Republika Srpska - Serbia - historian - anniversary
10/03/2025
11:35
BIJELJINA, OCTOBER 3 /SRNA/ - One of the greatest Serbian historians, Milorad Ekmečić /1928–2015/, member of the Serbian Academy of Sciences and Arts /SANU/ and the Senate of Republika Srpska, was born on October 4, 1928.
During World War II, Ekmečić lost 78 members of his family in the Prebilovci massacre, where his father, Ilija, his uncle, and other relatives were killed by neighbors who were members of the Ustashe units, perpetrators of genocide against the Serbian people in the Independent State of Croatia.

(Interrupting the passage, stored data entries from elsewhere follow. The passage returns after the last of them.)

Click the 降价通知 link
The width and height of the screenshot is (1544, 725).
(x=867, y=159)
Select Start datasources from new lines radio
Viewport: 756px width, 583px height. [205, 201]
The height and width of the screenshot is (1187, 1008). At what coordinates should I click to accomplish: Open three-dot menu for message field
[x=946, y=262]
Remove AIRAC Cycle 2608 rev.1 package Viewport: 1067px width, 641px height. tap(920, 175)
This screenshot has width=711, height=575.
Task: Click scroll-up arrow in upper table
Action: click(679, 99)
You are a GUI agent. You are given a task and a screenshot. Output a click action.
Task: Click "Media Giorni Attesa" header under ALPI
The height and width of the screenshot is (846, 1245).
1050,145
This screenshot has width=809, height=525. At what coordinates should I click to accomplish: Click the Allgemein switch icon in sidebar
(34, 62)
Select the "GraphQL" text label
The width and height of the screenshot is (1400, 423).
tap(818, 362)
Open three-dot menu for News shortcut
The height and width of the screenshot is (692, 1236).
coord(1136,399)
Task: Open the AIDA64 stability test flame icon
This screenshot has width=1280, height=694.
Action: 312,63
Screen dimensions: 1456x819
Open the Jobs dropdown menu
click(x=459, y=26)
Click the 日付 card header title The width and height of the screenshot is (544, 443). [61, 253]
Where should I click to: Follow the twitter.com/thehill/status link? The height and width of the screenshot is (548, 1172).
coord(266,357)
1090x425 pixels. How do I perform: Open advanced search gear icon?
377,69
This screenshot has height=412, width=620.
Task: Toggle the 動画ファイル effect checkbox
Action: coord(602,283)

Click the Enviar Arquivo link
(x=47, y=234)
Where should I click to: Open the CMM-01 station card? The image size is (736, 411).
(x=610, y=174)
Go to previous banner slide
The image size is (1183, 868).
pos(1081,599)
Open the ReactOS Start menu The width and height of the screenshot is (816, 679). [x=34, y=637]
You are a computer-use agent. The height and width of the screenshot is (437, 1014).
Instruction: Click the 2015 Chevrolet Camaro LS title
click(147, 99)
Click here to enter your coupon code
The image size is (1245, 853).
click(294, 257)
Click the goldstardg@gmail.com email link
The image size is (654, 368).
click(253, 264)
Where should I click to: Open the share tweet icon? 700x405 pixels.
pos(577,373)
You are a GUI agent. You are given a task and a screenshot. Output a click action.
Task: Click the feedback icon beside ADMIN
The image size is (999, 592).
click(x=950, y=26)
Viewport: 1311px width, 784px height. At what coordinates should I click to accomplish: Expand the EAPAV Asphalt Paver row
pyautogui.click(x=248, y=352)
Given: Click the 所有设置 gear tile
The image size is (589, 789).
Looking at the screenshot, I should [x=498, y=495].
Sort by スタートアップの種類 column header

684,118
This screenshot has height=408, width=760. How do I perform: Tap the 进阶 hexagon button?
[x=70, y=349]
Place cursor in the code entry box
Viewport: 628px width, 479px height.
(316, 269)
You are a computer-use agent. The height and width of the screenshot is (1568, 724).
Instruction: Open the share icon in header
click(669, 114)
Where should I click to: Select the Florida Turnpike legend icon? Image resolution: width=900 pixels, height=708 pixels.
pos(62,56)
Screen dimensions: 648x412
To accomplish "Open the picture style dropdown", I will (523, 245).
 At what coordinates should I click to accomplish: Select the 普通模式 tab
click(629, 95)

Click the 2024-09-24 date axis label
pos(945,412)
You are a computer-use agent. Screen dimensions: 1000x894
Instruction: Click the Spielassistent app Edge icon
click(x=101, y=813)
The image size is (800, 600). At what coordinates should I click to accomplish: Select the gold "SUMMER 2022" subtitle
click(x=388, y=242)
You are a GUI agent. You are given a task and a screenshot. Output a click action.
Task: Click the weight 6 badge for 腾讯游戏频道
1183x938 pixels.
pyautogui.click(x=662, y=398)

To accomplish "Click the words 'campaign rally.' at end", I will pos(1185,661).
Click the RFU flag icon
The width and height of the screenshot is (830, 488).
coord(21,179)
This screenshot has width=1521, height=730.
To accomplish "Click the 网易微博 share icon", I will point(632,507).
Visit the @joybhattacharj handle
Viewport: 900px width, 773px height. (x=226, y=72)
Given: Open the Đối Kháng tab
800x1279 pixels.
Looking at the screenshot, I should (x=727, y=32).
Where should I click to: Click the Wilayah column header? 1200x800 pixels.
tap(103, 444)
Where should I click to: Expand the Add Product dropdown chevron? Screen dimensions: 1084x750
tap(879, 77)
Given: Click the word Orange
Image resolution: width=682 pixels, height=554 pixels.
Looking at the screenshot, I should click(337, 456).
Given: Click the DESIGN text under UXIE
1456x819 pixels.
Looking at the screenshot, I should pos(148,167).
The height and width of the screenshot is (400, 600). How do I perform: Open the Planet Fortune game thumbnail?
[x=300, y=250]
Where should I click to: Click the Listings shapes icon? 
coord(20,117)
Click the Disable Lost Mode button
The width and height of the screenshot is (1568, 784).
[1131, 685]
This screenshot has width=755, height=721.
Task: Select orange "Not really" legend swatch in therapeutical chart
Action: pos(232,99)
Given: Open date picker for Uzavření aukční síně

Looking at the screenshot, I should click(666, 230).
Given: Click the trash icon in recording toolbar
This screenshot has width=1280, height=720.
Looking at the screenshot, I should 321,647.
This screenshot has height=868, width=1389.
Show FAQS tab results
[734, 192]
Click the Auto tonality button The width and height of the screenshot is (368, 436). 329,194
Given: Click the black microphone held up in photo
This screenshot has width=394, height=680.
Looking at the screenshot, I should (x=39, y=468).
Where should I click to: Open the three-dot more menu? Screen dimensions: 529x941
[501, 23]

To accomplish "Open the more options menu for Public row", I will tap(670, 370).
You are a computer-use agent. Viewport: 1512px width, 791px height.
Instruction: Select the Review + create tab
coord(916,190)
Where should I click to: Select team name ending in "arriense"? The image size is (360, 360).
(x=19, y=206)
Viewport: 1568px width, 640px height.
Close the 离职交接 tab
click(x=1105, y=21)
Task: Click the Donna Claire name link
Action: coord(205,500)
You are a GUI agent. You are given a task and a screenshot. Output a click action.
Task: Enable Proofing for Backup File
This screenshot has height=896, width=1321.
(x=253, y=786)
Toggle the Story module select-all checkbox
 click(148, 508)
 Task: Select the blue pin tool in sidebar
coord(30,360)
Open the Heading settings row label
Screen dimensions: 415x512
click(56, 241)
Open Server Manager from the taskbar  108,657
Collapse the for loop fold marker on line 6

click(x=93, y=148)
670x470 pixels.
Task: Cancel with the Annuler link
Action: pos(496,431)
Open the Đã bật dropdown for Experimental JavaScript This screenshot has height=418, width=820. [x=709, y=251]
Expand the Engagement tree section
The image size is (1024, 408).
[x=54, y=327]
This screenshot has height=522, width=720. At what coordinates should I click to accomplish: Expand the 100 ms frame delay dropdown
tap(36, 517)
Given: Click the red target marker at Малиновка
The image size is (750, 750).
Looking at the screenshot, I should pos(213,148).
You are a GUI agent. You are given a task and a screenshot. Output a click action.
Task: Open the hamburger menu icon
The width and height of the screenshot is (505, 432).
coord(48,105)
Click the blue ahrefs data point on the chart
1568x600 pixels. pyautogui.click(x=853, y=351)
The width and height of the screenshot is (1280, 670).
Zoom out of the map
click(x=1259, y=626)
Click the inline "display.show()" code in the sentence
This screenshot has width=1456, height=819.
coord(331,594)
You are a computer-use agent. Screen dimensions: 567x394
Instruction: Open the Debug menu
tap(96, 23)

Those killed in Prebilovci were canonized by the Serbian Orthodox Church in 2015 as the Holy New Martyrs of Prebilovci.
Ekmečić enrolled in General History at the University of Zagreb, where he graduated in 1952, and in the same year was appointed as an assistant at the newly established Faculty of Philosophy in Sarajevo.
Ekmečić spent a year conducting research in the archives of Zagreb, Belgrade, Zadar, and Vienna.
At the University of Zagreb, he defended his doctoral dissertation, The Uprising in Bosnia 1875–1878, which has so far seen three editions, and an incomplete German translation has also been published.
After completing a specialization at Princeton, Ekmečić continued working at the Faculty of Philosophy in Sarajevo until the outbreak of the civil war in 1992.
In May of that year, he and his family were arrested by the Muslim “Green Berets” and, after being mistreated, were released into house arrest.
Ekmečić managed to secretly escape to the territory of Republika Srpska and later cross into Serbia.
After that, from September 1992 until his retirement on October 1, 1994, he was a full professor at the Faculty of Philosophy in Belgrade.
In 1978, Ekmečić became an external member of the Serbian Academy of Sciences and Arts /SANU/ and was promoted to full member in 1992.
He was also an external member of the Academy of Sciences and Arts of Republika Srpska from 1996, and a member of the Senate of Republika Srpska in its second term from 2009.
Milorad Ekmečić passed away in 2015.